▶ [What you need to do] Please copy, with no word changed, only the run of lines that opens with the line containing "The height and width of the screenshot is (431, 697)." and closes with the last line below.

Saved data entries
───

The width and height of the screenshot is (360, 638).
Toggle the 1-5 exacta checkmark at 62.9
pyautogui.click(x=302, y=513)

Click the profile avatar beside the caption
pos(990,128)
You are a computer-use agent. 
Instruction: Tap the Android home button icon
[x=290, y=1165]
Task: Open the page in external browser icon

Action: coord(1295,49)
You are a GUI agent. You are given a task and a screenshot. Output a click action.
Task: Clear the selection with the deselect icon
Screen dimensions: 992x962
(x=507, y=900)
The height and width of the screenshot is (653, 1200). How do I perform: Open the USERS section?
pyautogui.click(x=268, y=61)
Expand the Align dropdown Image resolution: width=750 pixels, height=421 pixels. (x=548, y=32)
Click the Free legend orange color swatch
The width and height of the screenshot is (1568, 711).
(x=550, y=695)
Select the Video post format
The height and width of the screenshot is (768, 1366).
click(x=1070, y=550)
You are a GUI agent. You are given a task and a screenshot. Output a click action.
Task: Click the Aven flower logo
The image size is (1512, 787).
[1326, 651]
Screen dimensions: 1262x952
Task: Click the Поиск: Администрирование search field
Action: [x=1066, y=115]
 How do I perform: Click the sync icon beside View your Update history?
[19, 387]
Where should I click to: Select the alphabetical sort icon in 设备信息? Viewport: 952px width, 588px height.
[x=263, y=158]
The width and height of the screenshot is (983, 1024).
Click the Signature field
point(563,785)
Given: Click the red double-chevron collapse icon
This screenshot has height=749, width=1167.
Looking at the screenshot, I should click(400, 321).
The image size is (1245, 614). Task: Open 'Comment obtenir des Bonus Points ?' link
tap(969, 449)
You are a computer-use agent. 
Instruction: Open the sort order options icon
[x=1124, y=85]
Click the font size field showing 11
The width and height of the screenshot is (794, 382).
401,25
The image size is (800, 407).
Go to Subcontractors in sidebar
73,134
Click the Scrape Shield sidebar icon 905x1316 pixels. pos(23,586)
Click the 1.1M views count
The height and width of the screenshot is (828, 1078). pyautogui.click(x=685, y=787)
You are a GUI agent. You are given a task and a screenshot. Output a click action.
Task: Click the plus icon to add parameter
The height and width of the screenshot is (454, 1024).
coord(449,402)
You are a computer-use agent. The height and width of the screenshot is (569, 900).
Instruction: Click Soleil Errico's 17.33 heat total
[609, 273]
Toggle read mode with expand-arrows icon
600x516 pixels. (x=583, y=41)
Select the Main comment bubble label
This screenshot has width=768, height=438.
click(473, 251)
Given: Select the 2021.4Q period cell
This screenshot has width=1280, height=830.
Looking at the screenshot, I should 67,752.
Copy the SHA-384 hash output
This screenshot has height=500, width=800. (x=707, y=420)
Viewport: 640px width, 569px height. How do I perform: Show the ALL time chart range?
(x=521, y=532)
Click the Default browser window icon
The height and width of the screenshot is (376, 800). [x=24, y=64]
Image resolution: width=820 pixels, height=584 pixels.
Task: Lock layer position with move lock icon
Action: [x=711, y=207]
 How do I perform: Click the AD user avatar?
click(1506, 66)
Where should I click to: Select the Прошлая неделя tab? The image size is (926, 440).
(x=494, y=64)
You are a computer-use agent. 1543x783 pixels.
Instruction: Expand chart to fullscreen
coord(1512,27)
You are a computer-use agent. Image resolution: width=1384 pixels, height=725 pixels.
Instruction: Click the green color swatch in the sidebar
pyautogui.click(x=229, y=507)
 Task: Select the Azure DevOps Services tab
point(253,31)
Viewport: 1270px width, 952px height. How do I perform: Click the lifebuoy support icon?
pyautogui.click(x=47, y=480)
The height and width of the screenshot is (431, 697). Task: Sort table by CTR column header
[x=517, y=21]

───

▶ [Answer space]
The height and width of the screenshot is (431, 697). Task: Sort table by CTR column header
[x=517, y=21]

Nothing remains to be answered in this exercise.